【实战分享】用PyTorch实现文本分类器:从数据准备到模型部署

引言

文本分类是自然语言处理领域的基础任务之一,广泛应用于情感分析、垃圾邮件检测、新闻分类等场景。本文将详细介绍如何使用PyTorch实现一个完整的文本分类系统,包括数据准备、模型构建、训练优化和部署上线的全过程。

一、任务定义与数据集选择

1.1 任务定义

文本分类的目标是将一段文本映射到预定义的类别中。例如:

  • 情感分析:判断文本是正面、负面还是中性
  • 主题分类:将新闻归类到政治、体育、科技等类别
  • 意图识别:识别用户的意图(查询、投诉、建议等)

1.2 数据集选择

本文使用IMDB电影评论数据集进行情感分析任务:

  • 数据集规模:50000条电影评论
  • 训练集:25000条(正面12500,负面12500)
  • 测试集:25000条(正面12500,负面12500)
  • 数据格式:每条评论是一段英文文本,标签为0(负面)或1(正面)

二、数据预处理

2.1 数据加载

import pandas as pd
from sklearn.model_selection import train_test_split

# 加载数据集
df = pd.read_csv('IMDB_Dataset.csv')

# 查看数据结构
print(df.head())
print(f"数据集大小: {len(df)}")
print(f"类别分布: {df['sentiment'].value_counts()}")

# 分割训练集和测试集
train_df, test_df = train_test_split(df, test_size=0.2, random_state=42)

2.2 文本清洗

文本数据通常需要进行清洗处理:

import re
import string

def clean_text(text):
    """文本清洗函数"""
    # 转换为小写
    text = text.lower()
    
    # 移除HTML标签
    text = re.sub(r'<.*?>', '', text)
    
    # 移除标点符号
    text = text.translate(str.maketrans('', '', string.punctuation))
    
    # 移除数字
    text = re.sub(r'\d+', '', text)
    
    # 移除多余空格
    text = ' '.join(text.split())
    
    return text

# 应用清洗函数
train_df['cleaned_text'] = train_df['review'].apply(clean_text)
test_df['cleaned_text'] = test_df['review'].apply(clean_text)

2.3 分词与向量化

from torchtext.data import Field, TabularDataset, BucketIterator

# 定义Field
TEXT = Field(tokenize='spacy', tokenizer_language='en_core_web_sm', lower=True)
LABEL = Field(sequential=False, use_vocab=False)

# 定义数据集
fields = [('review', TEXT), ('sentiment', LABEL)]
train_data, test_data = TabularDataset.splits(
    path='.',
    train='train.csv',
    test='test.csv',
    format='csv',
    fields=fields,
    skip_header=True
)

# 构建词汇表
TEXT.build_vocab(train_data, max_size=10000, vectors='glove.6B.100d')

# 创建迭代器
BATCH_SIZE = 64
device = torch.device('cuda' if torch.cuda.is_available() else 'cpu')

--------

_练习任务 1_:
用两句话概括上面这篇关于PyTorch文本分类的教程。
_练习任务 2_:
给出上面这篇PyTorch文本分类教程在最后一行之后的后续内容。

--------

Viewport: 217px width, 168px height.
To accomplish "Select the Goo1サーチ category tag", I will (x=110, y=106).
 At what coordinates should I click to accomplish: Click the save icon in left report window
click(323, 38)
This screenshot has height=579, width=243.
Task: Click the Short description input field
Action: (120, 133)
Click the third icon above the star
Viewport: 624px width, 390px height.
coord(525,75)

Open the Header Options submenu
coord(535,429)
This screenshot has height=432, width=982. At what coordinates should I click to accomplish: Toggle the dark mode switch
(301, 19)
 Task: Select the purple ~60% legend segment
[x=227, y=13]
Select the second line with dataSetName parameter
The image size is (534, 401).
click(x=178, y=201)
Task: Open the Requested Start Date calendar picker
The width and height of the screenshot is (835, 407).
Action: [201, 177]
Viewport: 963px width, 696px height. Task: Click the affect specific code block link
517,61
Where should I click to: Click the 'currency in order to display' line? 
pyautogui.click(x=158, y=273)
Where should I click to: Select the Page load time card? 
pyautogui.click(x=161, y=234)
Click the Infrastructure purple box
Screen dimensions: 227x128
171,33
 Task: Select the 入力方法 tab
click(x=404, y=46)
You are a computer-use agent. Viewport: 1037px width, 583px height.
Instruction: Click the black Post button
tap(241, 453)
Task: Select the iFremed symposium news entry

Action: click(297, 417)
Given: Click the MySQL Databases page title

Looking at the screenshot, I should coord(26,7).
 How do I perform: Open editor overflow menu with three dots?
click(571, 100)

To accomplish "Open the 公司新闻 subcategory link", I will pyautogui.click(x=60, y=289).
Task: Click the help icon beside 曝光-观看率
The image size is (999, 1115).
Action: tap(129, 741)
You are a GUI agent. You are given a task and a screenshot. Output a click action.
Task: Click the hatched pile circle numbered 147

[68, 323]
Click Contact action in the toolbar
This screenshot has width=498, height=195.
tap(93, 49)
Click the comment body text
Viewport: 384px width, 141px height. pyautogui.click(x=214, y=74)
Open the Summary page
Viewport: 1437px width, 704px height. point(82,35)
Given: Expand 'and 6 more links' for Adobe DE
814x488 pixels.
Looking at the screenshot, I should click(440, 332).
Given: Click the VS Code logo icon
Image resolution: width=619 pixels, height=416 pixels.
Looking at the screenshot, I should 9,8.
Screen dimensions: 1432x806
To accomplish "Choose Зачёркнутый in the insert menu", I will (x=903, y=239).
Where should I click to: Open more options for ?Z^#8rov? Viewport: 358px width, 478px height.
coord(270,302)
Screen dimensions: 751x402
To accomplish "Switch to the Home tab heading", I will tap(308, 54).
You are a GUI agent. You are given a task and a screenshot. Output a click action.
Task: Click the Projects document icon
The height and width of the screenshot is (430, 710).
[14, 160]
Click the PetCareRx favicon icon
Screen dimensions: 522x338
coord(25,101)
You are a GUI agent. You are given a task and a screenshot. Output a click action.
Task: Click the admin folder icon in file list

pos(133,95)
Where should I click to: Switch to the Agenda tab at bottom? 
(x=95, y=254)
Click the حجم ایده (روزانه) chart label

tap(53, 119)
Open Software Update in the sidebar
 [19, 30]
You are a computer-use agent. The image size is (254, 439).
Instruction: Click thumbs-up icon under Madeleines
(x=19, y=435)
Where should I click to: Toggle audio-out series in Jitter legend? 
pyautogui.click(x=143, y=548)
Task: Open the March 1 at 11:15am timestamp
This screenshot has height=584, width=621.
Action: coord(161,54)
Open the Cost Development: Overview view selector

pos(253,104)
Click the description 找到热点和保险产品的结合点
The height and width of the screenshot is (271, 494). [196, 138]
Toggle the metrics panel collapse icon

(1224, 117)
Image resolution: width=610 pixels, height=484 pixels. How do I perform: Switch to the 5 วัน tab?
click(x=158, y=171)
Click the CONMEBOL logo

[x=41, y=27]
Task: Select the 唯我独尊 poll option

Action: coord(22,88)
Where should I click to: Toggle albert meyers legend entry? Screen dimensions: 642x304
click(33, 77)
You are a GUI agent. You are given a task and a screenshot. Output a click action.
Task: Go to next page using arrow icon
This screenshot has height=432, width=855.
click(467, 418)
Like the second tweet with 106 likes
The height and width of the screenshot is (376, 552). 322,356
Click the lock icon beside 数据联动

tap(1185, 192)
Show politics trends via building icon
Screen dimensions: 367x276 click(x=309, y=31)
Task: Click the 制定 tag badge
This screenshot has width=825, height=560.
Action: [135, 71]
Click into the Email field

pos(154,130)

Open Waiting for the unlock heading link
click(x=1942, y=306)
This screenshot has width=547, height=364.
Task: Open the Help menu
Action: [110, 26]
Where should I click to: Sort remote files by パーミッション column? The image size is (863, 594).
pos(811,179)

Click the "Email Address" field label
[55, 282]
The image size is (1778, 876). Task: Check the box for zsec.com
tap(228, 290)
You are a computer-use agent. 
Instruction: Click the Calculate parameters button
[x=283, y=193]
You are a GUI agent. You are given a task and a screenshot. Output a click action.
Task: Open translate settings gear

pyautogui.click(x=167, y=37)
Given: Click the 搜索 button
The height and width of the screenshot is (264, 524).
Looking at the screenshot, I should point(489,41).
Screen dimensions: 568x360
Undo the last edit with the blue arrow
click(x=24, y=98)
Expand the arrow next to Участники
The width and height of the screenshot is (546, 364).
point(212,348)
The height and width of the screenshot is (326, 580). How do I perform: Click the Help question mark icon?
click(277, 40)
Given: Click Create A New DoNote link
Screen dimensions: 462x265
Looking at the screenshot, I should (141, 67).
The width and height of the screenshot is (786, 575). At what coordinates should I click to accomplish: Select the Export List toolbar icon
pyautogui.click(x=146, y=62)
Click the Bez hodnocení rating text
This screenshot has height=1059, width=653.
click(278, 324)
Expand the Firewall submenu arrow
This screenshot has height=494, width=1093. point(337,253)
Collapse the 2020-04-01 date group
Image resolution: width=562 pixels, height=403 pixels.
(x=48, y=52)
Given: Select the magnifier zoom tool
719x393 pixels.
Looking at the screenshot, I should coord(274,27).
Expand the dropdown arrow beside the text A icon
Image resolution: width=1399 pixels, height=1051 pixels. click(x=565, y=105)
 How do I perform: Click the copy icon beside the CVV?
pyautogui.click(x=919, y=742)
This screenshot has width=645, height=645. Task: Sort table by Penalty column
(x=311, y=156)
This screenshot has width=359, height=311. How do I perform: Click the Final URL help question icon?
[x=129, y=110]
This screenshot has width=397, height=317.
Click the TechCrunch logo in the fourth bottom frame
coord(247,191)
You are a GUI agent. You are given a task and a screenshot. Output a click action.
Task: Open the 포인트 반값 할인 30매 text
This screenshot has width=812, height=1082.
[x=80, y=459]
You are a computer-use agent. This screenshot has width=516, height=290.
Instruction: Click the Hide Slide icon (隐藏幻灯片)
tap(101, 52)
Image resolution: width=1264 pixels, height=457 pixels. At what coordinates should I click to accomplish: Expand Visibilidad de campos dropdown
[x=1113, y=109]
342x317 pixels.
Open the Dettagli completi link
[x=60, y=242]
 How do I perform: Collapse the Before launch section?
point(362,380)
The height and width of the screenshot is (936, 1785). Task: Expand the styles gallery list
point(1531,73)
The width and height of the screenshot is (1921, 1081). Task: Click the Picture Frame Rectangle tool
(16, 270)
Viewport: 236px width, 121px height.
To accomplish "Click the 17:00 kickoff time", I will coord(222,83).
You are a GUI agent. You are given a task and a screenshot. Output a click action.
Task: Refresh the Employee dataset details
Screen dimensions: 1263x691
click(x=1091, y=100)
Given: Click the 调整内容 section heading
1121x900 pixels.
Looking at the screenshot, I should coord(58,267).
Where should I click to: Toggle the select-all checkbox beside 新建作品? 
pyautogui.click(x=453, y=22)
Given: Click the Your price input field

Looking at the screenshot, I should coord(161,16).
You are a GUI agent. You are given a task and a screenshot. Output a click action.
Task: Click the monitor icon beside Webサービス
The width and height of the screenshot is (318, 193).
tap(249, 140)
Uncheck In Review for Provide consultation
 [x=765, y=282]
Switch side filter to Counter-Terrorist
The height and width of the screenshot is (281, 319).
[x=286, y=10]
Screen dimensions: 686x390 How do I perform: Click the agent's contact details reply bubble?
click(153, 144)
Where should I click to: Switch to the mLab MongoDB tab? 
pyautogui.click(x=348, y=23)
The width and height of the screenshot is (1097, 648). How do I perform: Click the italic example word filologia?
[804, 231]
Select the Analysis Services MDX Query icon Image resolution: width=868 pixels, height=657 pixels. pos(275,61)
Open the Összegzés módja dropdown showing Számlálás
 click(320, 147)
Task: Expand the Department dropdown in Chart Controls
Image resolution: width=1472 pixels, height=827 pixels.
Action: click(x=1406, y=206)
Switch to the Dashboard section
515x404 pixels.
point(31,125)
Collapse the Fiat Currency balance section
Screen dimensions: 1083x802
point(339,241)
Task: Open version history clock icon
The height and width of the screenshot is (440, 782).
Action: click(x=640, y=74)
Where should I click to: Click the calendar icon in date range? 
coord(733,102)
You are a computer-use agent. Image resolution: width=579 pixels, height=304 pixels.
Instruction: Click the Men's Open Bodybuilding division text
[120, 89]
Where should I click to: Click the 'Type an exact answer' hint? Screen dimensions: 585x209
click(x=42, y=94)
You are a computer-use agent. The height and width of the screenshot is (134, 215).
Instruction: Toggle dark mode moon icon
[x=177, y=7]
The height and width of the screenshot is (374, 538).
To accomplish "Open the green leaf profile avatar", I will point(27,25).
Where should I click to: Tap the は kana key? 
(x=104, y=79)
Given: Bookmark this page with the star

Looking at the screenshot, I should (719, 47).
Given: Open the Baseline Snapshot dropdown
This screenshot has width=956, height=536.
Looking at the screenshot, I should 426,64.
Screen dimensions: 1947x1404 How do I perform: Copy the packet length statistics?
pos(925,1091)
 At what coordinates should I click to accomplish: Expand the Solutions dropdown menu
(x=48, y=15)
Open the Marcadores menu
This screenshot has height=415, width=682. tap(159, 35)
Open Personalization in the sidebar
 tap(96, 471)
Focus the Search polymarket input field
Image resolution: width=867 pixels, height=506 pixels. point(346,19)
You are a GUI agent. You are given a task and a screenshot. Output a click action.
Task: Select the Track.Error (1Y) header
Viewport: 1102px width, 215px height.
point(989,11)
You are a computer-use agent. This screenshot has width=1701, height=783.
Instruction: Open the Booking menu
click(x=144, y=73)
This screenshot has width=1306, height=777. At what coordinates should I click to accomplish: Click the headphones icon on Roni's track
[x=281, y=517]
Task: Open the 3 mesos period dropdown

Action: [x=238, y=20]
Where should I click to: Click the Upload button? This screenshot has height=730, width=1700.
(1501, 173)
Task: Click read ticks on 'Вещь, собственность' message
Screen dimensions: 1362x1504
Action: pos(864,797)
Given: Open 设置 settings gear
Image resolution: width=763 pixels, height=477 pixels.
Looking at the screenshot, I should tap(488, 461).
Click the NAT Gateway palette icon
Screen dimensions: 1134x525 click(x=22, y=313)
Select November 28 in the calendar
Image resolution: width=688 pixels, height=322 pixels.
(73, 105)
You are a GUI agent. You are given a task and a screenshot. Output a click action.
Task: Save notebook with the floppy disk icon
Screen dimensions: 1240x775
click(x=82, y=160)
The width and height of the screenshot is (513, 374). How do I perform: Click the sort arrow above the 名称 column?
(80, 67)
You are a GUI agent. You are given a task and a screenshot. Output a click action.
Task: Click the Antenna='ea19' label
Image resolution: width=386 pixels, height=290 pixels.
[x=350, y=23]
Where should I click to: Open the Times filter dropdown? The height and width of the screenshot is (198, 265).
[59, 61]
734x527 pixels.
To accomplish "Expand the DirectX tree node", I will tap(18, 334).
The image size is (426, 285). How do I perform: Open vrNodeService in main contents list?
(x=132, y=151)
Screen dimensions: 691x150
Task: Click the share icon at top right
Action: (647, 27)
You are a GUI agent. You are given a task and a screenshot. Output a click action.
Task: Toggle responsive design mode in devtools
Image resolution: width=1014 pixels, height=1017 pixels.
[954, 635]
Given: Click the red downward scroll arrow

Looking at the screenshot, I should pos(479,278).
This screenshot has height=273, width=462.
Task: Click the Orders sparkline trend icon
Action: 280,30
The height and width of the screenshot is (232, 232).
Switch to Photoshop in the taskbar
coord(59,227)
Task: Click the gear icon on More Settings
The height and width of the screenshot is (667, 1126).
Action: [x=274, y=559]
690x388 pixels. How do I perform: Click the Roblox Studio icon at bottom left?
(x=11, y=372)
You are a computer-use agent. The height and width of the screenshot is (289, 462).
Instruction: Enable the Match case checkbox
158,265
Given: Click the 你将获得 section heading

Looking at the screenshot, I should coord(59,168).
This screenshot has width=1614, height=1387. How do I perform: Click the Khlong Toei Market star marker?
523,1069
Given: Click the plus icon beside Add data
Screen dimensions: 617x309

--------

_练习答案 1_:
这篇教程介绍如何用PyTorch实现一个完整的文本分类系统，涵盖数据准备、模型构建、训练优化和部署上线，并以包含50000条电影评论的IMDB数据集做情感分析。在数据预处理部分，教程先用pandas加载数据并划分训练集和测试集，再把文本转为小写，去除HTML标签、标点、数字和多余空格，然后用torchtext定义字段，构建最多10000个词并使用glove.6B.100d向量的词汇表。

_练习答案 2_:
train_iterator, test_iterator = BucketIterator.splits(
    (train_data, test_data),
    batch_size=BATCH_SIZE,
    device=device,
    sort_key=lambda x: len(x.review),
    sort_within_batch=False
)

2.4 数据增强(可选)

对于文本分类任务,可以使用以下数据增强技术:

import random

def augment_text(text):
    """文本增强函数"""
    words = text.split()
    
    # 随机交换相邻词
    if len(words) > 1:
        idx = random.randint(0, len(words)-2)
        words[idx], words[idx+1] = words[idx+1], words[idx]
    
    # 随机删除词(10%概率)
    words = [word for word in words if random.random() > 0.1]
    
    return ' '.join(words)

# 对训练数据进行增强
train_df['augmented_text'] = train_df['cleaned_text'].apply(augment_text)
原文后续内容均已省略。